El público fue llegando a eso de las 19h, puntuales para ver a Yo La Tengo. En comparación con Barcelona, el concierto de los de Jersey de ayer fue de tintes más duros, más noise, shoegaze y sucio. Fue más rudo, más directo, aunque reservaron esos momentos en los que Ira Kaplan acostumbra a experimentar con su guitarra. Un directo en el que cada canción parecía construida a partir de las ruinas de la anterior, una vez derribada a base de distorsión desmelenada. Acabaron, sin embargo, en acústico, interpretando deliciosamente My Little Corner Of The World, con extra de silbidos, demostrando que son capaces de ahondar en dos facetas bien distintas. Yo La Tengo construye melodías con el material con el que se hacen los clásicos, pegadizas, y con ese toque de genialidad que a veces se extrae de lo sencillo, pero por lo general se dedican después a corromperla, a viciarla, convirtiéndola en un desequilibrio con propiedades emancipadoras.

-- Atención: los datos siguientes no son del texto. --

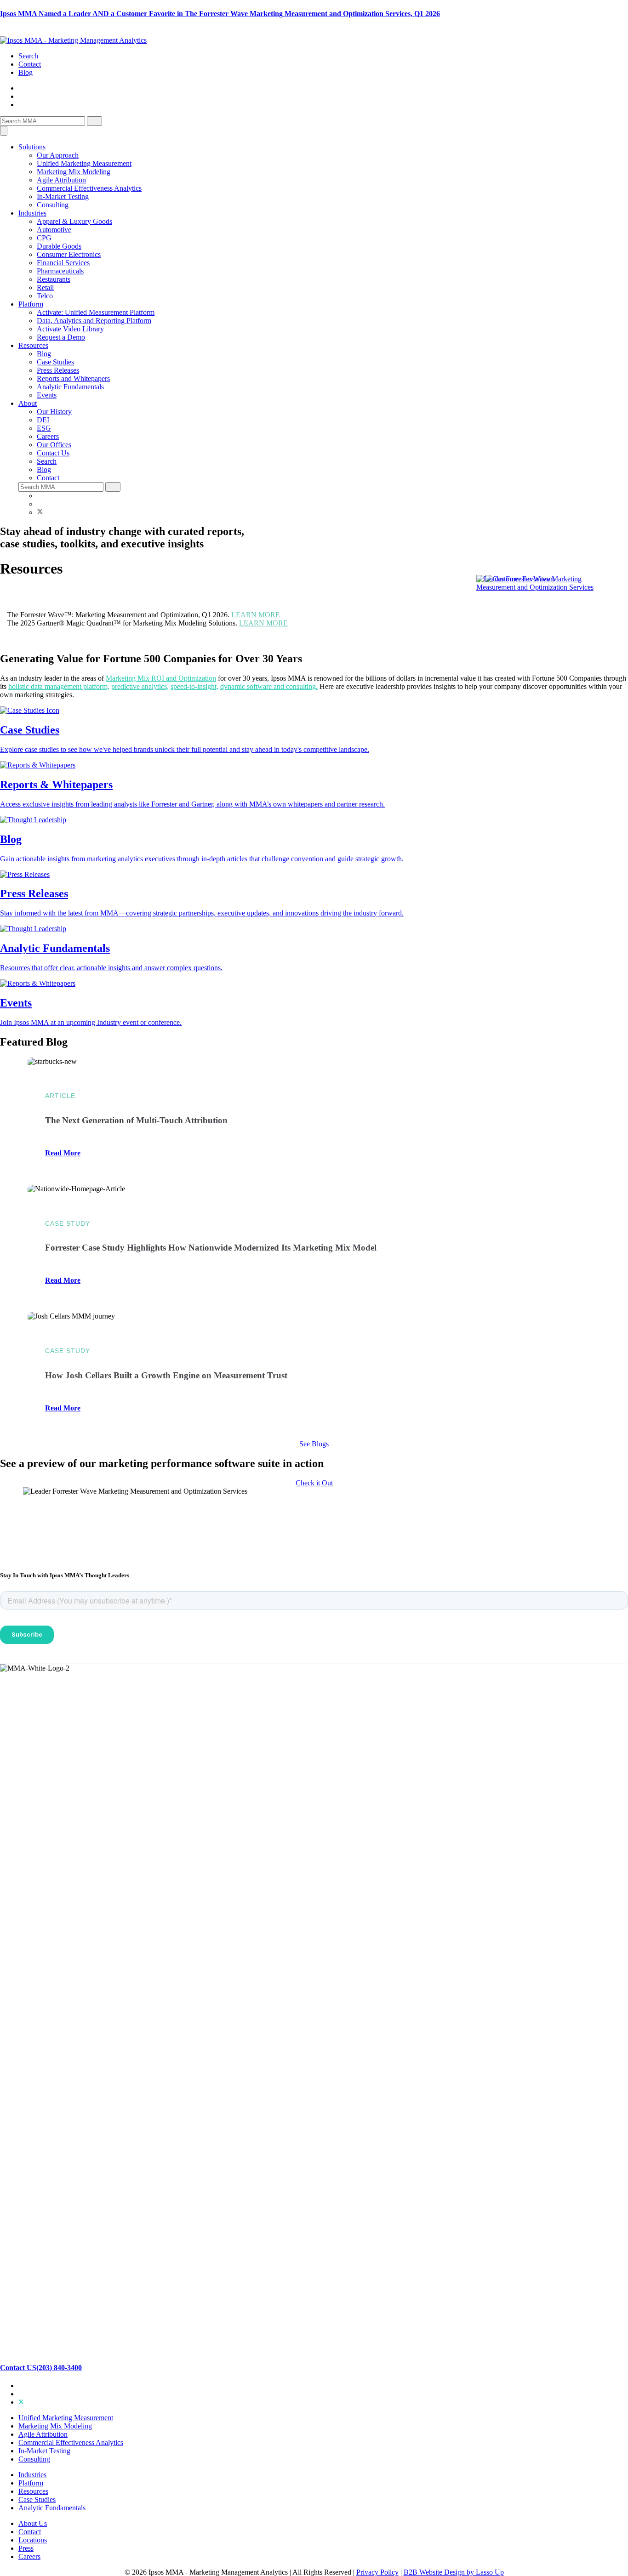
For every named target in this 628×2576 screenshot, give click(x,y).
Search (28, 56)
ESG (44, 428)
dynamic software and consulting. (269, 686)
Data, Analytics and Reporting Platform (94, 320)
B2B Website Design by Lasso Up (454, 2572)
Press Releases (58, 370)
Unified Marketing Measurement (84, 163)
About (27, 403)
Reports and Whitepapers (73, 378)
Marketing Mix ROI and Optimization (161, 678)
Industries (32, 213)
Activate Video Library (70, 329)
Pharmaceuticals (60, 271)
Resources (33, 345)
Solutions (32, 147)
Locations (32, 2539)
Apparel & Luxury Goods (74, 221)
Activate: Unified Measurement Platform (95, 312)
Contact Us (53, 453)
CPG (44, 238)
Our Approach (58, 155)
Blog (25, 72)
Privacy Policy (377, 2572)
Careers (48, 436)
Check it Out (314, 1483)
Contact (29, 64)
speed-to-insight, (194, 686)
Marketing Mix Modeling (73, 172)
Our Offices (54, 445)
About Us (32, 2523)
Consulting (53, 205)
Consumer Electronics (69, 254)
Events (47, 395)
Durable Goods (59, 246)
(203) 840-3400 (59, 2367)
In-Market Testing (63, 196)
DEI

El concierto de Yo La Tengo dejó satisfecho al público, que comentaba mientras se alejaba hacia otro objetivo que había sido, hasta ese momento, uno de los mejores directos del festival. Los norteamericanos nunca fallan. De ese modo uno podía permitirse tranquilamente no asistir al concierto de Rufus Wainright, y perdido el de The War On Drugs por causa de las primeras coincidencias, no quedaba otra que esperar a una de las más difíciles elecciones que el programa, ya con cuatro escenarios, planteaba a los asistentes: The Flaming Lips o Codeine. Yo me introduje en el foso de los primeros, a escasos metros de Wayne Coyne, para sacar fotos, porque aunque no pensara quedarme mucho rato, resulta espectacular el pifostio que montan: un espectáculo de luces, confetis, humo, gente disfrazada encima del escenario, globos enormes que el frontman explotaba con la punta de su guitarra haciendo volar aún más confeti: lo que se dice un show.

Pero hay que tener el cuerpo preparado para actuaciones así: requieren del público una actitud activa, participativa y abiertamente receptiva; extroversión pura. Y cuando vi a Coyne metiéndose en una de esas bolas grandes de plástico para ir a caminar por encima del público, entendí que mi cuerpo lo que requería era lo contrario: la más absoluta introversión. Codeine era mi medicina. La reunión del trío neoyorquino ha sido una de las mejores noticias musicales del año, y solo en un puñado de conciertos se podrá ver a la que es y ha sido, probablemente, la banda más de culto de la escena slowcore: un animal en peligro de extinción, cuyo hábitat ha ido desapareciendo paulatinamente en los últimos años. Fue algo tan alejado y opuesto de Flaming Lips que hasta me da la risa: apenas unos cientos de asistentes, ritmos cadentes, voces monotónicas y lánguidas, y guitarras sedantes.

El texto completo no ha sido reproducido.